# Help with m&t idea



## EHCRain (Oct 24, 2010)

Hello to all,

I am planning to build a hutch to go over the toilet of a small bathroom and would like to be able to have open sides so that items can be grabbed from either side as well as the front. I am planning on using 1-1/4" dowel rods for the uprights, one full one at each front corner and a half round of the same diameter on each back corner with a full 1/4" plywood back for added stability. My question is if I should drill full diameter holes for the dowel rod to pass completely through or to cut smaller holes and cut a dado on the end of each upright to help carry some of the weight.
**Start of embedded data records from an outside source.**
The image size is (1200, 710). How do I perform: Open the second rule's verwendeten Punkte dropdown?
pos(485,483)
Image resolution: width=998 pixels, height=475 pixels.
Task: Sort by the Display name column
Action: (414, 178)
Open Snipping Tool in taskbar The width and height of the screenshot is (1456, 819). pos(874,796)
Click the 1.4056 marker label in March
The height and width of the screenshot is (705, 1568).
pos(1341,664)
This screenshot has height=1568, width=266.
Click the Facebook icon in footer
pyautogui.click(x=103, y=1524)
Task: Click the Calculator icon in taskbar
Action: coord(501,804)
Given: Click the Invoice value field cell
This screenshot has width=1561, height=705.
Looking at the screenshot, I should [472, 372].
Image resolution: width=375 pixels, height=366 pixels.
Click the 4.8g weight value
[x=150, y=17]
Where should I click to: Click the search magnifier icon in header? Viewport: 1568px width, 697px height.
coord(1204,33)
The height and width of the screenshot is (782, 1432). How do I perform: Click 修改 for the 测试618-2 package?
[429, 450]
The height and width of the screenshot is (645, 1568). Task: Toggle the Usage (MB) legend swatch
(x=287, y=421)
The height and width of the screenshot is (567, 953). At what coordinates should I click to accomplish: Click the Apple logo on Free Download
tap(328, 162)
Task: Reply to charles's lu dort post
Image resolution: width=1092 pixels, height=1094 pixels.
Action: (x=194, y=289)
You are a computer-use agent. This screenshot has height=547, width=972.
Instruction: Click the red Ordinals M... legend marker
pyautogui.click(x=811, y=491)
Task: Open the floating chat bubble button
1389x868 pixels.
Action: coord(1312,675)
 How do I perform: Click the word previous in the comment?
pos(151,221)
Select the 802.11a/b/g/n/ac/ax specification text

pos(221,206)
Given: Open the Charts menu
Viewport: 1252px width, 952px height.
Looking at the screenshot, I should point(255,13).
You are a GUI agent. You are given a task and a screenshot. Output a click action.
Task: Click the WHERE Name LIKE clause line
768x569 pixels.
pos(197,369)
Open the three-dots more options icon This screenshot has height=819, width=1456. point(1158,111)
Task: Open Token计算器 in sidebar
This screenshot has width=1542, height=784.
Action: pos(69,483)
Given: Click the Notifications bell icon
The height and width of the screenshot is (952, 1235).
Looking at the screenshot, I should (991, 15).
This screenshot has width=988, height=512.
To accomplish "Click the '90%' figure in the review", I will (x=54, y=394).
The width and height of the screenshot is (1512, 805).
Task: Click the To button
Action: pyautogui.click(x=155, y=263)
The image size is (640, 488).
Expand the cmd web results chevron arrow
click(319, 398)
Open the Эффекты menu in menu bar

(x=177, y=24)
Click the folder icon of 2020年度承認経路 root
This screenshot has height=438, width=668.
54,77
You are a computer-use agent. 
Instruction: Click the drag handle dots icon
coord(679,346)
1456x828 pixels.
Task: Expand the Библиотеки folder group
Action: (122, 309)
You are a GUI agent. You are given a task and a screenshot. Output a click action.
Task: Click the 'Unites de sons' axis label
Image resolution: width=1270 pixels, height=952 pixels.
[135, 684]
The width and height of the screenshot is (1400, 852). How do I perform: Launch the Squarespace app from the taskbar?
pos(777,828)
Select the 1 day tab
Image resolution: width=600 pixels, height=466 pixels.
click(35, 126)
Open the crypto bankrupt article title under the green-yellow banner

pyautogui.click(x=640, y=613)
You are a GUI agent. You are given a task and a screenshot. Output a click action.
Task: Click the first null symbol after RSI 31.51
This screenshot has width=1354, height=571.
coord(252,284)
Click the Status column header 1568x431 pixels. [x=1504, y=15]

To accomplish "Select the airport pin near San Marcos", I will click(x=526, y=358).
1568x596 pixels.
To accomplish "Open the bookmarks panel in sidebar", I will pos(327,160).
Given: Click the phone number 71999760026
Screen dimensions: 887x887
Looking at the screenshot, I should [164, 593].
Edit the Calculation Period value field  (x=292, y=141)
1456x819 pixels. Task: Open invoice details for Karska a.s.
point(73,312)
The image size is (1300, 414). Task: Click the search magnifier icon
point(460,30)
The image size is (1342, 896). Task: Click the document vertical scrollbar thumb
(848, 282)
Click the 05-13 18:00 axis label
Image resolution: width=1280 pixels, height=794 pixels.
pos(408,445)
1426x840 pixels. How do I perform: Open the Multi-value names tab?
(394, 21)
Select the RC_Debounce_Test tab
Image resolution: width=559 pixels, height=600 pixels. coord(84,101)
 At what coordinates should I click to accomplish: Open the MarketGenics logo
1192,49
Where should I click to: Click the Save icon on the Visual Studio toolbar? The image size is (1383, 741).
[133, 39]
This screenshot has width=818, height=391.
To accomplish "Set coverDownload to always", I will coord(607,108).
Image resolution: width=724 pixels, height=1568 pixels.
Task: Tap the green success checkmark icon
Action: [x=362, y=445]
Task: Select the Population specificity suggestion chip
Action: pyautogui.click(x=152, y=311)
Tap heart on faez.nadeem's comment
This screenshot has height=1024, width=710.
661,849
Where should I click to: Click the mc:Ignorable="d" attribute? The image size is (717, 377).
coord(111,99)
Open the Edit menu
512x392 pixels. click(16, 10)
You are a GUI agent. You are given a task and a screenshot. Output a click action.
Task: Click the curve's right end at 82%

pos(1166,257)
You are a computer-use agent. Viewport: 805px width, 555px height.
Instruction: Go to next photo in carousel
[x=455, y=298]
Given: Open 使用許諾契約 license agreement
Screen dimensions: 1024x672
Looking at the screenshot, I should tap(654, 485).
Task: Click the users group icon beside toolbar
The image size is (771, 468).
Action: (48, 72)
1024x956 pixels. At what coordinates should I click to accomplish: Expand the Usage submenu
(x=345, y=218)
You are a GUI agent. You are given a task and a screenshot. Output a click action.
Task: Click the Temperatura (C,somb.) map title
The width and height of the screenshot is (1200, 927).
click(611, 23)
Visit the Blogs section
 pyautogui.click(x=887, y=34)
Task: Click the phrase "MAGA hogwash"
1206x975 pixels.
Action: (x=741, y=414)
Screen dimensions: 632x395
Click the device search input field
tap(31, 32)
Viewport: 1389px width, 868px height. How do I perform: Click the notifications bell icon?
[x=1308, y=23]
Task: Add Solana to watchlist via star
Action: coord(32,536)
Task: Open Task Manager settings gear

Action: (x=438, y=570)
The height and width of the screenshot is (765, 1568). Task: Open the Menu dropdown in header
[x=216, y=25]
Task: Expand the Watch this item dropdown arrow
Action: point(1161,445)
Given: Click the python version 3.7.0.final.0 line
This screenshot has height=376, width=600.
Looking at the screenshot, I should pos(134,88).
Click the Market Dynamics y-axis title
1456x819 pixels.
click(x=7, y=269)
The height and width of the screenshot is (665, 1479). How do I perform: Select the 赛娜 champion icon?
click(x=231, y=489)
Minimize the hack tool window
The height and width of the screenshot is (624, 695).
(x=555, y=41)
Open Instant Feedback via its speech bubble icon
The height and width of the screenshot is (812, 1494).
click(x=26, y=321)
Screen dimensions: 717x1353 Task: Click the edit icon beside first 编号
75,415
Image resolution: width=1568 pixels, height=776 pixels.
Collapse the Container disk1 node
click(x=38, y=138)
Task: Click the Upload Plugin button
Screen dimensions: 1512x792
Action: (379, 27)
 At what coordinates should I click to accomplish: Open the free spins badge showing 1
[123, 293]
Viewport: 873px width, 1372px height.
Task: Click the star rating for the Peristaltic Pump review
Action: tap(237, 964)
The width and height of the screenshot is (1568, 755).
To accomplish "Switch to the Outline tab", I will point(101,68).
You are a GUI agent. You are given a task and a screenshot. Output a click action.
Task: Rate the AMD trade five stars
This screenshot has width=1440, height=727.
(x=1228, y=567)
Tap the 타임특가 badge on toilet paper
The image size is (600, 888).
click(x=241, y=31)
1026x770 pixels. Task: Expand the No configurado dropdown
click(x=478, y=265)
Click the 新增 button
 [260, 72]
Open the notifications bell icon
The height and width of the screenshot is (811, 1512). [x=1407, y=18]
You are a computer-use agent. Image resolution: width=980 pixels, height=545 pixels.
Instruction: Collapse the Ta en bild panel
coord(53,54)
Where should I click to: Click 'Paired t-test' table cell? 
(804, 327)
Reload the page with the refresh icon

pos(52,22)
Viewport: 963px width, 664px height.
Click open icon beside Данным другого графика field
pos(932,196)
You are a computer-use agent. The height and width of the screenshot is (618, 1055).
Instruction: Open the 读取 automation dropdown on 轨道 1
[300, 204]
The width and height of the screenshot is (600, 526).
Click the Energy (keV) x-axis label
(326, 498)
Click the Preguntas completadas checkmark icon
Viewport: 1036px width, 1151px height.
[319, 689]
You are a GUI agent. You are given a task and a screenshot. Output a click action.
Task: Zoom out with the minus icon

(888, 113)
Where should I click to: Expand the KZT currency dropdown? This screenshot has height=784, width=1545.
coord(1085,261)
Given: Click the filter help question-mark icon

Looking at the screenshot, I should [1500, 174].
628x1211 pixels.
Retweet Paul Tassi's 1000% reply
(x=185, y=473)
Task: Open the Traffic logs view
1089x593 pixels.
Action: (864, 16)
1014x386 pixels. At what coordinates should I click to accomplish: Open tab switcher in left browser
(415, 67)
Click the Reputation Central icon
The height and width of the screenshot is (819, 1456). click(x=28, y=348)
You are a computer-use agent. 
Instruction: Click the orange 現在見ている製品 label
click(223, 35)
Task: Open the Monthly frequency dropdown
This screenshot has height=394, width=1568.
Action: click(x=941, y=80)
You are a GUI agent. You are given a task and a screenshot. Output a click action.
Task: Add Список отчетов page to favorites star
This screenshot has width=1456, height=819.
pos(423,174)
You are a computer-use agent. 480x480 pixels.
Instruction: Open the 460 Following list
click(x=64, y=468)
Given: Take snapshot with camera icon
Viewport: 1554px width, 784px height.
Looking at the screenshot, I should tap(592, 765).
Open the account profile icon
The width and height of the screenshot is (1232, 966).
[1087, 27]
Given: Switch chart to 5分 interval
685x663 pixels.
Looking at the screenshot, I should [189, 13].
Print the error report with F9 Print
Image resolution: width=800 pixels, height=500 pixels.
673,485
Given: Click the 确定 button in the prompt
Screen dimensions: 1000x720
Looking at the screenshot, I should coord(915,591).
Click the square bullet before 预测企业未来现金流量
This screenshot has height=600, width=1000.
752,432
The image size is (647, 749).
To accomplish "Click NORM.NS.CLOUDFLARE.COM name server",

I will drill the wholes with a drill press and if I cut dados it will be with a table saw and dado blade.

If it helps the hutch will be 11" deep and 24" wide and made with solid pine shelves spaced 10" apart vertically.

Thanks for the help!


----------



## Nick Ferry (Feb 23, 2011)

i would go with a 1/2 or 5/8 the size of the diameter hole and create a tenon on the mating dowel

as pictured here









hope this helps


----------



## Midlandbob (Sep 5, 2011)

If you used a 1 inch plug cutter the end would have square shoulders.?
This link may work to lee valley. I have no shares in th Eco but they do have a lot of my money.
http://www.leevalley.com/en/wood/page.aspx?p=42292&cat=1,180,42288,42292


----------